Business

Minnesota Mom’s Product Featured In Oscars Swag Bags

By Julio Ojeda-Zapata
Pioneer Press, St. Paul, Minn.

WWR Article Summary (tl;dr)  Talk about creative women in business,  Minnesota Mom Lucy Simones came up with the idea for “ipops”…charm style decorative accessories that pop right into the holes on an apple watch because she needs to wear her Apple Watch all the time to get blood-sugar readings  for her diabetes. This weekend, she will get to share her innovative product with Hollywood royalty as her “ipops” will be placed in swag bags for the Stars at the Oscars.

Minnesota

Celebrities during Oscar weekend are showered with commercial products in the hope that they will fall in love with some of these and bestow upon them some star-powered public exposure.

A Hastings women will be following all of this from afar, with all fingers and toes crossed. Lucy Simones, a dental hygienist turned entrepreneur, is responsible for one of those products.

Simones has created a line of charm-style decorative accessories aimed at Apple Watch and FitBit fitness-band users. The thingies are called iPops.

They have that name because they pop out of the holes in the Apple Watch and FitBit wrist bands, essentially turning these into charm bracelets. Simones has 160 varieties of the charms, ranging from a martini glass and a coffee cup to a U.S. flag and a heart emblazoned with a word, such as “Dad” or “grandma.”

Simones, who wears an Apple Watch, got the idea for the iPops while lying in bed late one night. In something of a vision, she saw the Apple Watch’s iconic fluoroelastomer-rubber band festooned with the physical equivalents of emojis.

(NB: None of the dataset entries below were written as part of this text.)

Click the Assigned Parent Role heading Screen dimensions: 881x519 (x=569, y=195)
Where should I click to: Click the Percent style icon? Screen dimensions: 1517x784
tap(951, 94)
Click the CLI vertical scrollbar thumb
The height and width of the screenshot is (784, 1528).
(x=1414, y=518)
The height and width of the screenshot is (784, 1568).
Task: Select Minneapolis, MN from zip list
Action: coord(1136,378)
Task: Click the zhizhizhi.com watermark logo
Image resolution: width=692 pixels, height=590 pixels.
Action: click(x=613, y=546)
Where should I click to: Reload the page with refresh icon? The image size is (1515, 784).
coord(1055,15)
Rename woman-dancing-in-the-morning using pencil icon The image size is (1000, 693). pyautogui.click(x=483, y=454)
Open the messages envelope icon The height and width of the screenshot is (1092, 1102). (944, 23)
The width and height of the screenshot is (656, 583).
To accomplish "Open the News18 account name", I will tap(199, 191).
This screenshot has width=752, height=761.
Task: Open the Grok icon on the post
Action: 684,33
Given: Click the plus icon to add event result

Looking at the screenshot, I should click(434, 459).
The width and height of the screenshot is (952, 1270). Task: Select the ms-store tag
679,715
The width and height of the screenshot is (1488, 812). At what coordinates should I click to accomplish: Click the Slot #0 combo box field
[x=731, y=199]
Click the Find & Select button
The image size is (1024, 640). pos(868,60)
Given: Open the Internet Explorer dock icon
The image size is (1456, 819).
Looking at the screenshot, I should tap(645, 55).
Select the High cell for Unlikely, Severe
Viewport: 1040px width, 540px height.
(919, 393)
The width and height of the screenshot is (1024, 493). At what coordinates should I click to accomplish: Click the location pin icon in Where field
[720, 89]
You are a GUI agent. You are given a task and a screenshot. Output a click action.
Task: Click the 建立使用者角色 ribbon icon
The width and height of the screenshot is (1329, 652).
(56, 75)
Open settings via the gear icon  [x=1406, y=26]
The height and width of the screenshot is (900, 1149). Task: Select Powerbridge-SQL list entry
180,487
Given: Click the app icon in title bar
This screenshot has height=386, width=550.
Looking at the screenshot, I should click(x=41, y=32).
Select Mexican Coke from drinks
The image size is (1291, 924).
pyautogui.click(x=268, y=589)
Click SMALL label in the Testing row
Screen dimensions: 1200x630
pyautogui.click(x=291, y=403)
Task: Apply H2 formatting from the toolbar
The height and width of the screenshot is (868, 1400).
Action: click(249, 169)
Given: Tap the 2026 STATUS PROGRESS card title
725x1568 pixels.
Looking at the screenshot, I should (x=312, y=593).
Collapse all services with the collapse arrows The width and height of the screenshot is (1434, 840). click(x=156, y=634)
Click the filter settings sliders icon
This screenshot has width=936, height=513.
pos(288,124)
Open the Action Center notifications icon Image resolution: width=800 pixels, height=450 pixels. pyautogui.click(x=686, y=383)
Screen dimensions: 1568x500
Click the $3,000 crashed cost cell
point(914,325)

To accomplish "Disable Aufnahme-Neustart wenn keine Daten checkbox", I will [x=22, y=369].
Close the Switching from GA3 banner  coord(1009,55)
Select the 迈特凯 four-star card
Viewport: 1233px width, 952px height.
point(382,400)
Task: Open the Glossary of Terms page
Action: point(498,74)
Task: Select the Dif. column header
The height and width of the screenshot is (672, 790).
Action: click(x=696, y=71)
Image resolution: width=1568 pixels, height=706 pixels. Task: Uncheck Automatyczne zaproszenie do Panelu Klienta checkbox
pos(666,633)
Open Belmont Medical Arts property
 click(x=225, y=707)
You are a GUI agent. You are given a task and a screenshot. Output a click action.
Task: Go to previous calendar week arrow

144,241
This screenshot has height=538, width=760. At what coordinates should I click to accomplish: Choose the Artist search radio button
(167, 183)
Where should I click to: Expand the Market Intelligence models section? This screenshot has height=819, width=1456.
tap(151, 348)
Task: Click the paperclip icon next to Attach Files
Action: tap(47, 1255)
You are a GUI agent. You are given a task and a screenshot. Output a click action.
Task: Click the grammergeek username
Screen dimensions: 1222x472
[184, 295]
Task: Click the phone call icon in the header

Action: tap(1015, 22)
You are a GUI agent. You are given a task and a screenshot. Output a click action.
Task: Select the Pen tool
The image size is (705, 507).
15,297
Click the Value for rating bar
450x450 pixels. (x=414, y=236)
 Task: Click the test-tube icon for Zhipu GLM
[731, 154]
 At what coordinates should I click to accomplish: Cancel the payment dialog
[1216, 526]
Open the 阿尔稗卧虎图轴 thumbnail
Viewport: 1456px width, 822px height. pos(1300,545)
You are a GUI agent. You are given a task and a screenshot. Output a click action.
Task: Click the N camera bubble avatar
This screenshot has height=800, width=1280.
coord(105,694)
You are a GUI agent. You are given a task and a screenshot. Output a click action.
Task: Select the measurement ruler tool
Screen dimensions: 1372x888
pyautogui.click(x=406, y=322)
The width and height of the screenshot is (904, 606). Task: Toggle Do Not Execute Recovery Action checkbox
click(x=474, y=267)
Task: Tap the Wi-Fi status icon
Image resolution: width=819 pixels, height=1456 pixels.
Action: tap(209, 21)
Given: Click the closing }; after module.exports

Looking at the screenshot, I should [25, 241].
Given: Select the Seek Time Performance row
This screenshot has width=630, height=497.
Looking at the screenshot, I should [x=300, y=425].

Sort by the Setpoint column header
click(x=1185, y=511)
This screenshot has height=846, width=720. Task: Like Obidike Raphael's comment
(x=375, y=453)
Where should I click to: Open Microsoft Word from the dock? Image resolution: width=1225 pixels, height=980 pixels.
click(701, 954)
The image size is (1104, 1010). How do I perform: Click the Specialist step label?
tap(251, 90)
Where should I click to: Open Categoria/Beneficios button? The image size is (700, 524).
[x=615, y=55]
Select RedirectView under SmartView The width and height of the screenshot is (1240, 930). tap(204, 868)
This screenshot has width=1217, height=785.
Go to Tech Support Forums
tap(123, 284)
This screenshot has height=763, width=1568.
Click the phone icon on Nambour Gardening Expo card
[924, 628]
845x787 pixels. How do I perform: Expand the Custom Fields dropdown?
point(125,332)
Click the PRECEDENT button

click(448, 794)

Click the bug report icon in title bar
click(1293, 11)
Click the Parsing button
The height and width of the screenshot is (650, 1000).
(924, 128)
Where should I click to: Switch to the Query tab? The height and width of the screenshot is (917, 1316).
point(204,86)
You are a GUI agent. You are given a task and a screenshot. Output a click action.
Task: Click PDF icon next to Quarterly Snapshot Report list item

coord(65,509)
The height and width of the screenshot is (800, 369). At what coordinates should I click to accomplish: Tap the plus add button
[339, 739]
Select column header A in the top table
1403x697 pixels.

It was such a simple, seemingly obvious idea, she was certain someone else had already thought of it. Nope. Her market research turned up nothing.

And, because she likes her Apple Watch but disliked how it forced her to set her jewelry aside, she was excited about the possibility of adding a bit of bling to the smartwatch.

She needs to wear her Apple Watch all the time because she has diabetes and gets blood-sugar readings on the smartwatch via her iPhone and a medical sensor implanted in her body.

So, she grabbed her husband, Peter, and had him fire up a handheld metal-grinding tool to make a few iPops prototypes from metal pegs he had lying around.

Then, with some trepidation, Simones hurled herself into the often-cutthroat world of jewelry entrepreneurship. A spate of online research allowed her to refine her charm designs.

Via a referral from a jewelry designer, Simones lined up a factory in China to start churning out the iPops. She had to switch factories at one point, which delayed the products’ release for a few months.

This week is a huge one for her. After laboring on her iPops line since last summer, she’ll finally be getting a big shipment of the watch charms, and is ready to ramp up sales.

She has launched her second Kickstarter crowd-funding campaign (the first one failed). Target Corp. has shown a bit of interest in carrying a few of the charms to see how well they sell. The iPops will pop up on Amazon.com soon.

The iPops cost $6.99 apiece, or $14.99 for a three-pack.

But the Oscar connection is perhaps the most exciting for her. She recently got a phone call from Celebrity Connected, an Orange, Calif., company that tries to line up celebs with commercial products.

Celebrity Connected on Saturday will hold an Oscars-themed shindig with a variety of companies pitching their merchandise to stars in attendance. And, as these leave the “gifting suite,” they’ll be handed gift bags with even more merch.

The iPops will be among the products in that swag bag.

Jennifer Walsh, a Celebrity Connected associate producer, said she’s enchanted by the charms.

“We try to find unique products that have a chance of making it big,” Walsh said. The iPops definitely have a shot, she believes.

Walsh doesn’t use an Apple Watch but said she now wants to get one so she can put iPops on it. “These makes it look a lot nicer,” she noted.

Simones said income from the iPops is sorely needed. One of her three kids, 6-year-old Aiden, has severe cerebral palsy after being born premature and suffering brain bleeding a few days later.

His parents shuttle him to medical and therapy appointments in a handicap-accessible van, but that vehicle has about 160,000 miles on the odometer and is on its last legs.

“It is a concern every time we turn the key,” Simones said. ” ‘The Deathtrap,’ we call it.”

Her other kids, 4-year-old Ethan and 7-year-old Lily, have been involved in iPops design. She has let them suggest designs and then coached them through the process of refining the charms. Lily has been particularly active in this way.

This is teaching moment, Simones said.

“It’s good for kids to come up with an idea, and to follow through with it,” she said. “We live in America, and we are so lucky to have opportunities like this.”